Los muertos que vos matáis gozan de buena salud, dice Jack.

Bah, Jack no dice nada. O dice otras cosas, no se va a poner discutir boludeces. Su argumento es esa guitarra motosierra que de pronto se convierte en dulce acompañamiento de una delicadeza country, y minutos después vuelve a meter quinta para otro arranque salvaje que nunca agota. Con Jack White querés más, querés que vuelva a tocar hoy, querés que no termine, que siga y siga porque lo suyo no es unidimensional, es "rock" y no es "rock", es un impulso vital que no necesita etiquetas. Su obra y la de The White Stripes, The Raconteurs, The Dead Weather, en un todo orgánico y homogéneo en el que prima la honestidad (brutal), una veintena de canciones adecuadamente introducidas por los MC5. Declaración de principios.

Si aquel momento junto a Robert Plant para "The Lemon Song" hace siete años marcó un punto cumbre de todos los Lollapalooza, lo que hizo Jack en un Primavera Sound de clima nada primaveral vino a redoblar toda apuesta, quemar los naipes, descentrar las ruletas, hacer saltar la banca. Convierte en un absurdo detenerse siquiera un minuto a rebatir falacias sobre la salud del rock, que no se mide en cifras de venta o reproducciones digitales sino en eso que se ve sobre el escenario, eso que baja del PA y atraviesa cuerpos felices, energizados hasta el éxtasis, entregados a un rito que se ríe de los discursitos del marketing.

No necesitamos equis canchas llenas para saber que estamos vivos. Lo sabemos por el latido que nos retumba frente a ese tipo salido de una película de Tim Burton, pelo azul y mirada pícara y dedos que saben, joder, cuánto saben, cómo encuentran los caminos para que todo estalle y resuelva, y parezca irse al quinto carajo para de pronto hacer un giro y ahí está, una explosión que lejos de rompernos nos rearma y pedimos más. Otra. Tocá otra, Jack. Y otra. No te vayas todavía, demente divino, si apenas es medianoche y el frío nos muerde y no lo sentimos, el que está muerto es el frío.

Jack y sus amigos, claro, el tecladista Quincy McCrary, el bajista Dominic Davis, el baterista Daru Jones, colegas tan desquiciados y a la vez centrados como él, sacerdotes de la distorsión y la sutileza, el ataque sónico y el cambio de marcha, la belleza y la furia.

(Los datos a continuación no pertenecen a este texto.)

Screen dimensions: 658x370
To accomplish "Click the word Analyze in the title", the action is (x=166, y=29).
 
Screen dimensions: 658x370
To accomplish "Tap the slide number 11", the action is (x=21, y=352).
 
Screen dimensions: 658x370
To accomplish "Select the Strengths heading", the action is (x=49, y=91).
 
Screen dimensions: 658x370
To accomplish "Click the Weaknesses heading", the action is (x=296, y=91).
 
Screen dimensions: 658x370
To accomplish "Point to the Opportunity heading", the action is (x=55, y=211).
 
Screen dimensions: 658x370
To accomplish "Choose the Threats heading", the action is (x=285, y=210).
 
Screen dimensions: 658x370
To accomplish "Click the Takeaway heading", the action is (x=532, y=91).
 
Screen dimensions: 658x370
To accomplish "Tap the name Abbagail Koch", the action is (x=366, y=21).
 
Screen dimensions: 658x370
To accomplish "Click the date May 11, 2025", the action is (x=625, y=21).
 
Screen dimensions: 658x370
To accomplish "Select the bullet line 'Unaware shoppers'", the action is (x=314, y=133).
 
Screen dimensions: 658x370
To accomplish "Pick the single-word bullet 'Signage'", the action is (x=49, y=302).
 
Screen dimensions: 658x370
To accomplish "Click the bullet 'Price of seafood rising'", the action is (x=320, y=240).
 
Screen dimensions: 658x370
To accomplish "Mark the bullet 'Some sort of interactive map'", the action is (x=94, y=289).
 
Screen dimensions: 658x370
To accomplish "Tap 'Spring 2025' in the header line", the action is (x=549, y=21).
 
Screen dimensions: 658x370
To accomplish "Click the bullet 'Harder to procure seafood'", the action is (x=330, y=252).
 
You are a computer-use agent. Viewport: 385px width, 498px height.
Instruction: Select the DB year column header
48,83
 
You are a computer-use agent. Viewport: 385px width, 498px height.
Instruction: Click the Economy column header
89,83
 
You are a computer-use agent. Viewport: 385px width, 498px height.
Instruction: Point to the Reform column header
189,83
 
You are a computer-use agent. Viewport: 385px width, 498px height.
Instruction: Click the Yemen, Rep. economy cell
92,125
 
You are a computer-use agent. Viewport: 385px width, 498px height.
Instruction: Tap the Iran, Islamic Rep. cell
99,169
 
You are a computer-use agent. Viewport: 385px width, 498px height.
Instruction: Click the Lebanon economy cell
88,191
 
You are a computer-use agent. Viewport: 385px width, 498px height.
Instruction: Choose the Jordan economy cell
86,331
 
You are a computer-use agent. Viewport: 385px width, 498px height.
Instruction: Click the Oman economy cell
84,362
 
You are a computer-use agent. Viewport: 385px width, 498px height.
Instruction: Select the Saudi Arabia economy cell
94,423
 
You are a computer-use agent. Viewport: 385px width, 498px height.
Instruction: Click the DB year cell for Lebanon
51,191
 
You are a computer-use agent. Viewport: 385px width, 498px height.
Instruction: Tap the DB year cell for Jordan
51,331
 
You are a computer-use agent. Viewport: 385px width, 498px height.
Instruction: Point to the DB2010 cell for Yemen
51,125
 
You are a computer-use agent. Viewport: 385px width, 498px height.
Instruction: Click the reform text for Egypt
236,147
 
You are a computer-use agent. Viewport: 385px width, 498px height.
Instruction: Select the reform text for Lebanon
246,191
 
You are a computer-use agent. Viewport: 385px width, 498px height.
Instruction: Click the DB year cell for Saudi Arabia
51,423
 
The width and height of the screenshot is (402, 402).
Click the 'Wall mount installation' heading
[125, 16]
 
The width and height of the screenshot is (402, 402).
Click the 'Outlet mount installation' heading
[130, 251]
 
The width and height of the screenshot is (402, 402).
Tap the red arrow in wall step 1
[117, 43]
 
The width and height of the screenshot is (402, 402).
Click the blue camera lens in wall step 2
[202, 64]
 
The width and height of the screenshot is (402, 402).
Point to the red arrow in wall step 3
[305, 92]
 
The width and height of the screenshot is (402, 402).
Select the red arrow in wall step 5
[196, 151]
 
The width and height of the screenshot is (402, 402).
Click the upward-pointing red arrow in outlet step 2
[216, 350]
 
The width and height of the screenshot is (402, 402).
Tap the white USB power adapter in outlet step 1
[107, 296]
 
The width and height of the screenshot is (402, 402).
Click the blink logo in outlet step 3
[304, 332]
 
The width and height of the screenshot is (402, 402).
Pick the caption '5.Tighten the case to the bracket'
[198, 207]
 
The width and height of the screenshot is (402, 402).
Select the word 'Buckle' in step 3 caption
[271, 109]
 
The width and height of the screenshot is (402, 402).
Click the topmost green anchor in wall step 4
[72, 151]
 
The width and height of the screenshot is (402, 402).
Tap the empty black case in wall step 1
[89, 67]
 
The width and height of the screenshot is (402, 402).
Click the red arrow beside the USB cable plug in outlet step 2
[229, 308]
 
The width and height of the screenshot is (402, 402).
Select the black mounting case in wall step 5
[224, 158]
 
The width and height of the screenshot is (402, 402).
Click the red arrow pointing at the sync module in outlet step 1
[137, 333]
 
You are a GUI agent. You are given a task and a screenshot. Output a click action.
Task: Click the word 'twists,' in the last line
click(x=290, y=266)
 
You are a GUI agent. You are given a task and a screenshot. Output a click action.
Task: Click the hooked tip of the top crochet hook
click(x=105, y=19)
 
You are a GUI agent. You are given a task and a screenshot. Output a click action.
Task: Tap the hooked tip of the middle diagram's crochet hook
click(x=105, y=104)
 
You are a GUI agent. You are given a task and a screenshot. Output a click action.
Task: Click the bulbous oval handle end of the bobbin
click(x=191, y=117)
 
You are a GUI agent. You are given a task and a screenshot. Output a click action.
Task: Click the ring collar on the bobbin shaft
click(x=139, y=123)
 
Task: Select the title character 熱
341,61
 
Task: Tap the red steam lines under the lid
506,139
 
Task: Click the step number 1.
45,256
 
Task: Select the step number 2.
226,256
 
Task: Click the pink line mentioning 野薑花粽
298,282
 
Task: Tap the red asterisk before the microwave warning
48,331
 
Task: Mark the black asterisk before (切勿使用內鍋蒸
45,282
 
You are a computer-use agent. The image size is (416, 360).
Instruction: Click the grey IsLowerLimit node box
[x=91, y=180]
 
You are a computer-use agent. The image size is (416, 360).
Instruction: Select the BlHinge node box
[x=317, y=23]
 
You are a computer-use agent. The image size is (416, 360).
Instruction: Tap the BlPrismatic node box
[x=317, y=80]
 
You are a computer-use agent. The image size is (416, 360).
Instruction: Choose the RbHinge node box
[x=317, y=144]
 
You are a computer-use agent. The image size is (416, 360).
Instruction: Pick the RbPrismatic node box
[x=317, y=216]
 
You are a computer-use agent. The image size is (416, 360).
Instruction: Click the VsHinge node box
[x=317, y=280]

Cuatro jinetes y ningún apocalipsis porque eso suena a destrucción y aquí nada se destruye, es la paciente y apasionada construcción de una épica que nada sabe de arengas vacías o riffs predecibles. El rock en nuestra forma de ser.

"Puedo decir que vamos a ser amigos", cantó otra vez cuando se encaminaba a un final que nadie quería, porque tocá otra Jack, y otra, y otra más que acá nos quedamos. Y volvé cuando quieras, lo antes que puedas. Que somos amigos por siempre.